— Start Data for this task —

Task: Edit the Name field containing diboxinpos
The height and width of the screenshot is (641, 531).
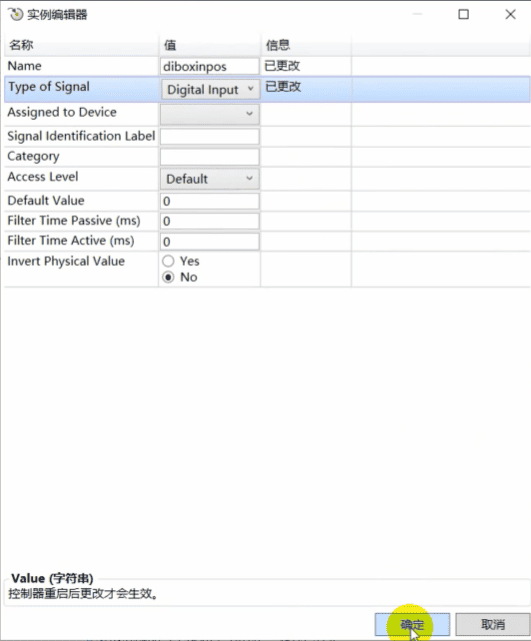Action: [210, 66]

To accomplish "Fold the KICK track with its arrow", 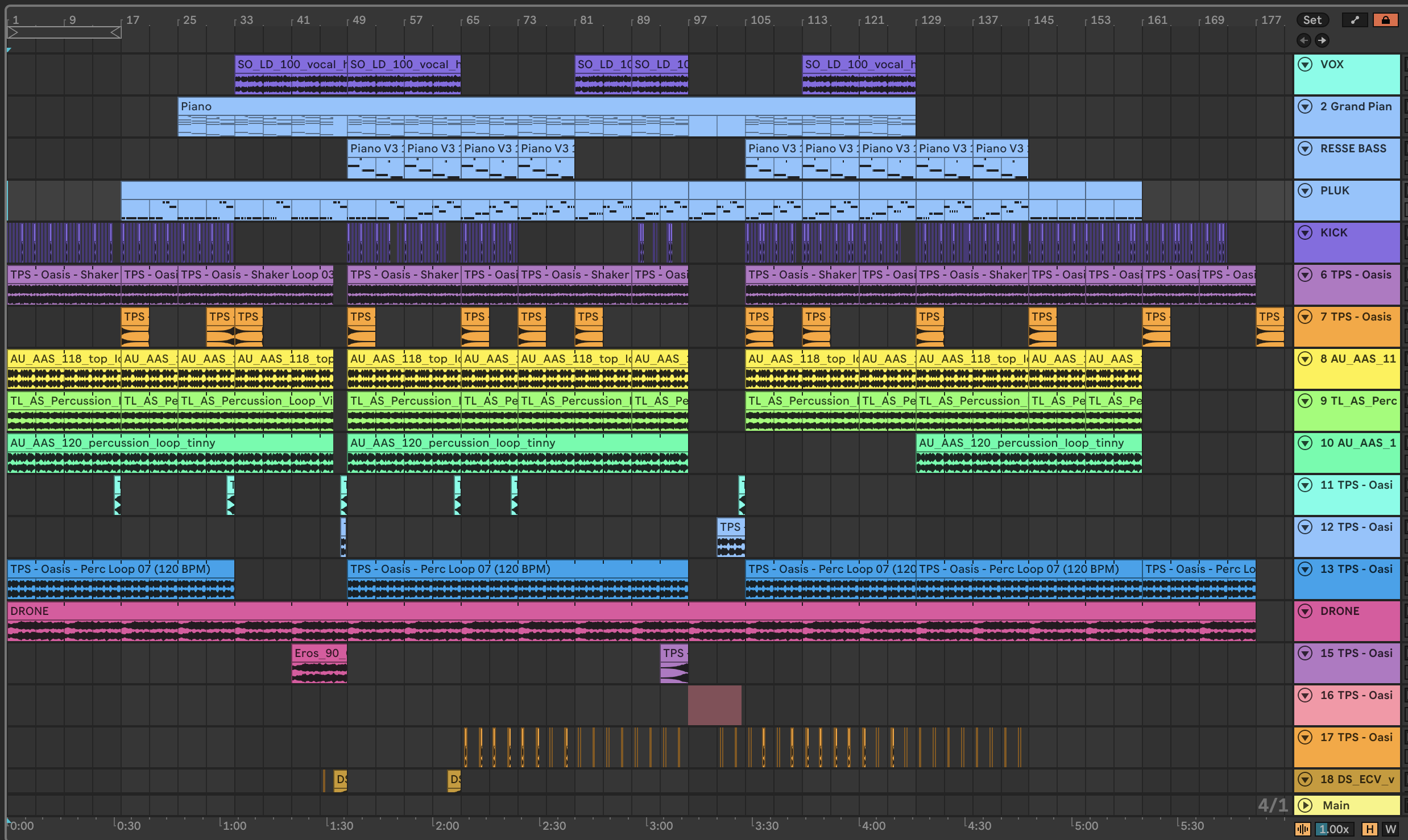I will click(x=1305, y=232).
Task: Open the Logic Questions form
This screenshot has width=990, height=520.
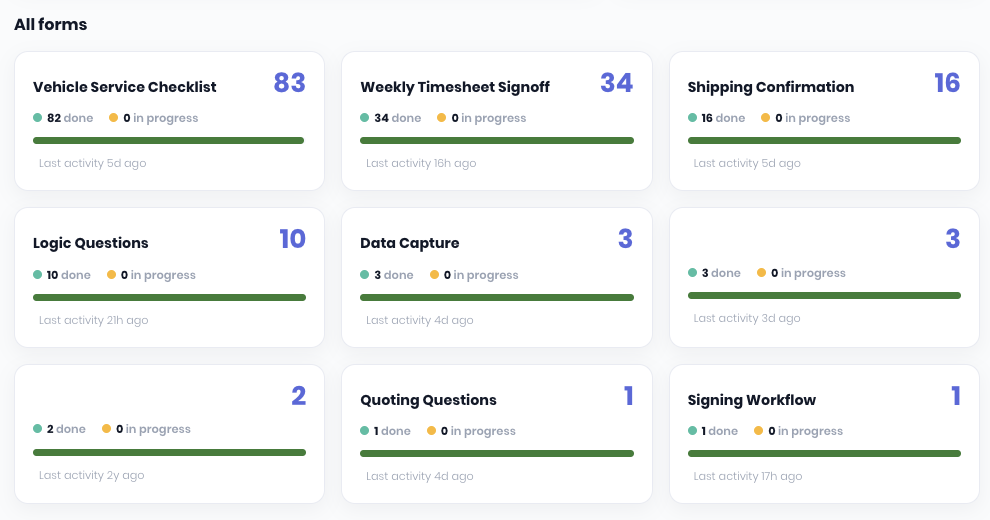Action: click(x=90, y=243)
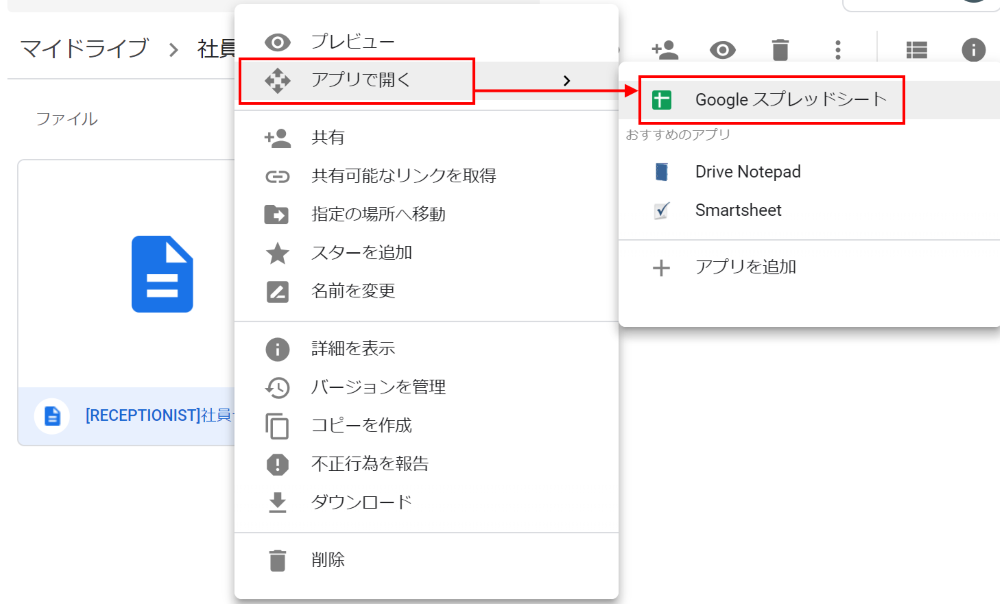The height and width of the screenshot is (604, 1000).
Task: Click the share person-plus icon in toolbar
Action: [665, 49]
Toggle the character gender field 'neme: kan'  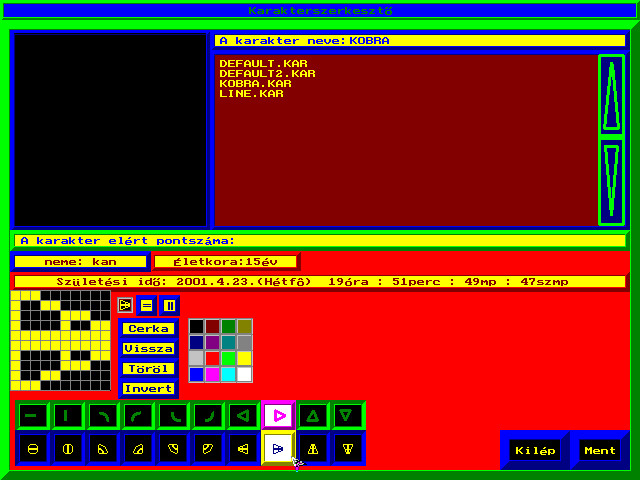[80, 261]
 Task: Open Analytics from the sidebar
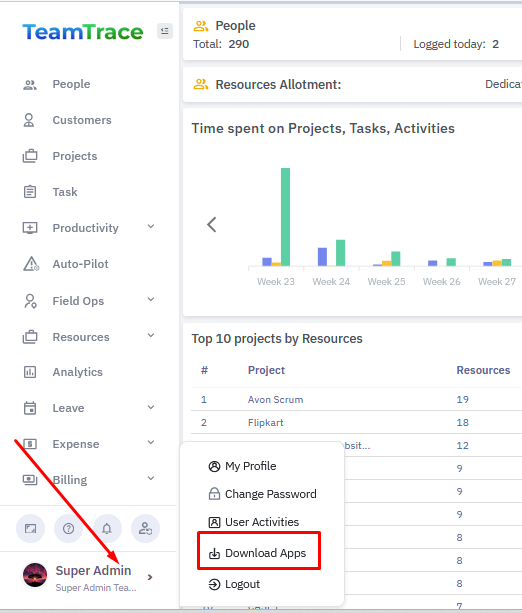77,372
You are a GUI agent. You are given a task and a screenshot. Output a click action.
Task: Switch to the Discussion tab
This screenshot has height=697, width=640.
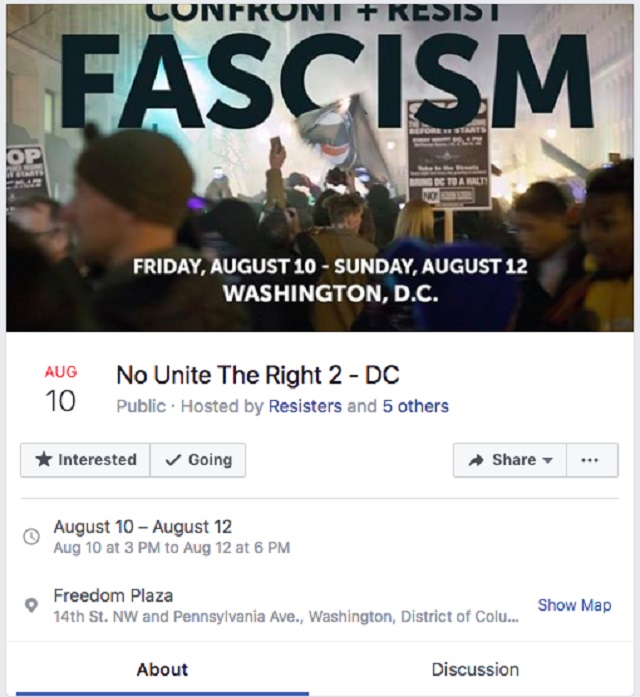coord(475,669)

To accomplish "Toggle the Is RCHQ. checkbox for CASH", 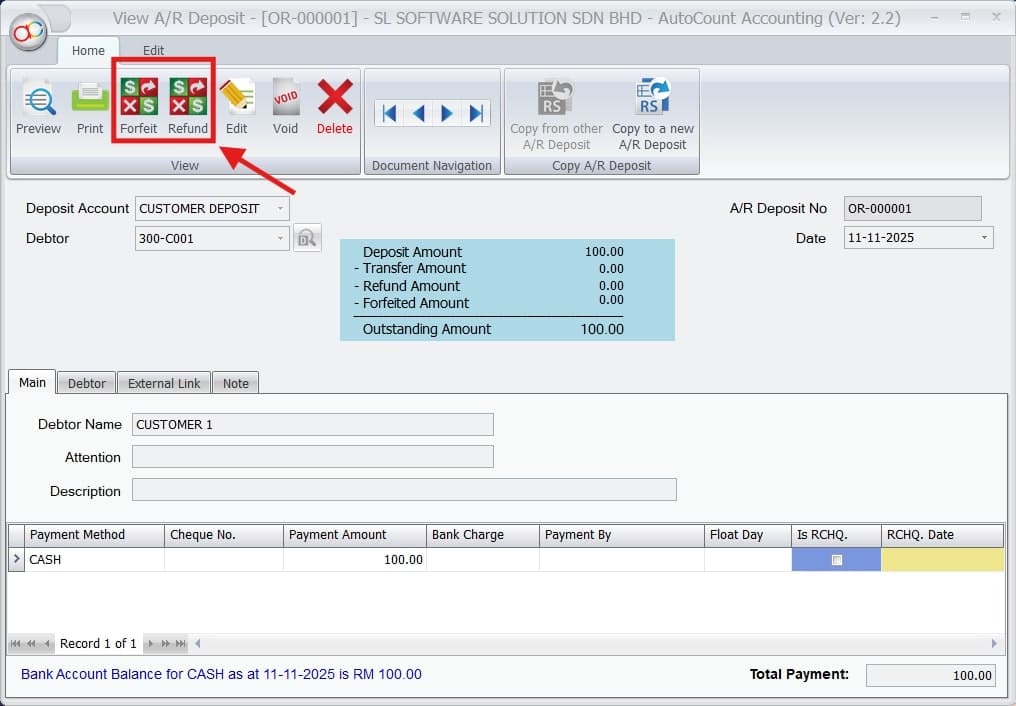I will tap(836, 560).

— End Data for this task —

- **What to work on**:
Reproduce verbatim the part of the data that opens with the line containing "Task: Open Analytics from the sidebar" and closes with the line containing "coord(475,669)", both of those lines included, omitting the pictures from your answer.

- **Answer for the task**:
 Task: Open Analytics from the sidebar
77,372
You are a GUI agent. You are given a task and a screenshot. Output a click action.
Task: Switch to the Discussion tab
This screenshot has height=697, width=640.
coord(475,669)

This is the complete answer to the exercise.